* Your task:
Repeat nothing but the lines below running from the one containing "Given: Choose the" to the one containing "Image resolution: width=423". Keep both end lines.
##### Raw data
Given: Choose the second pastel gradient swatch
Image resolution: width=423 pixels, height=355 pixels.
##########
##### Raw data
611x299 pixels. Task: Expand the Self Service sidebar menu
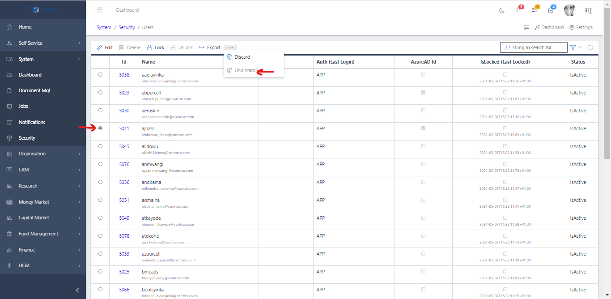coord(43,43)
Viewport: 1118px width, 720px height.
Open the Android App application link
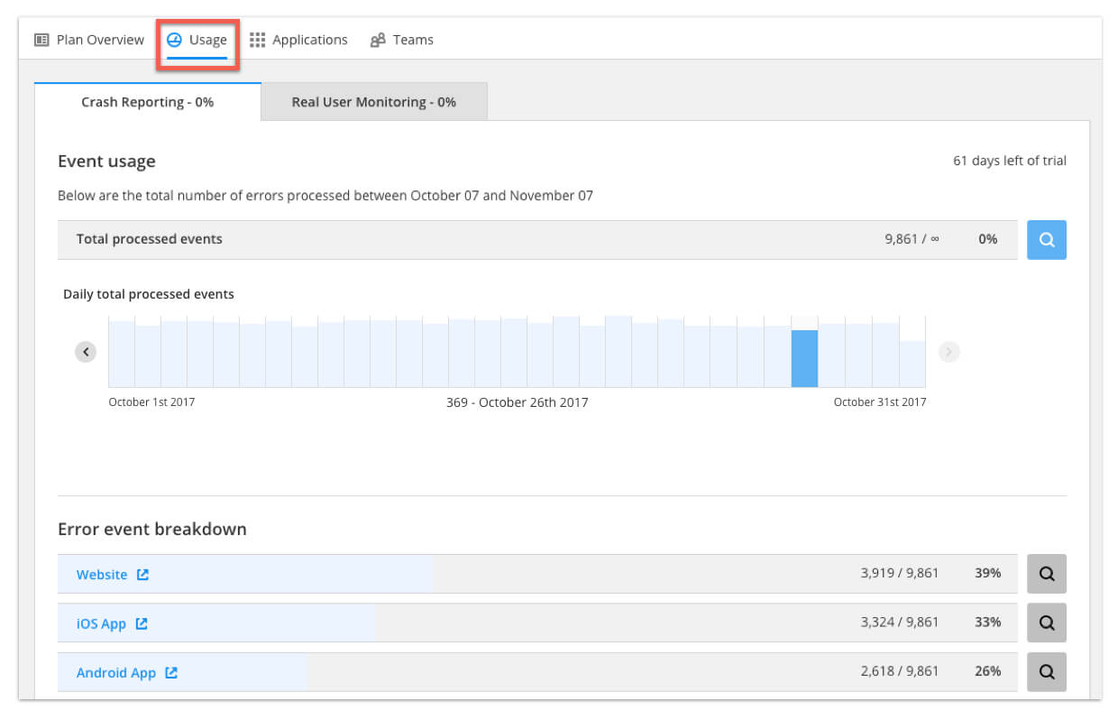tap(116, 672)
##########
* Answer below:
Given: Choose the second pastel gradient swatch
Image resolution: width=423 pixels, height=355 pixels.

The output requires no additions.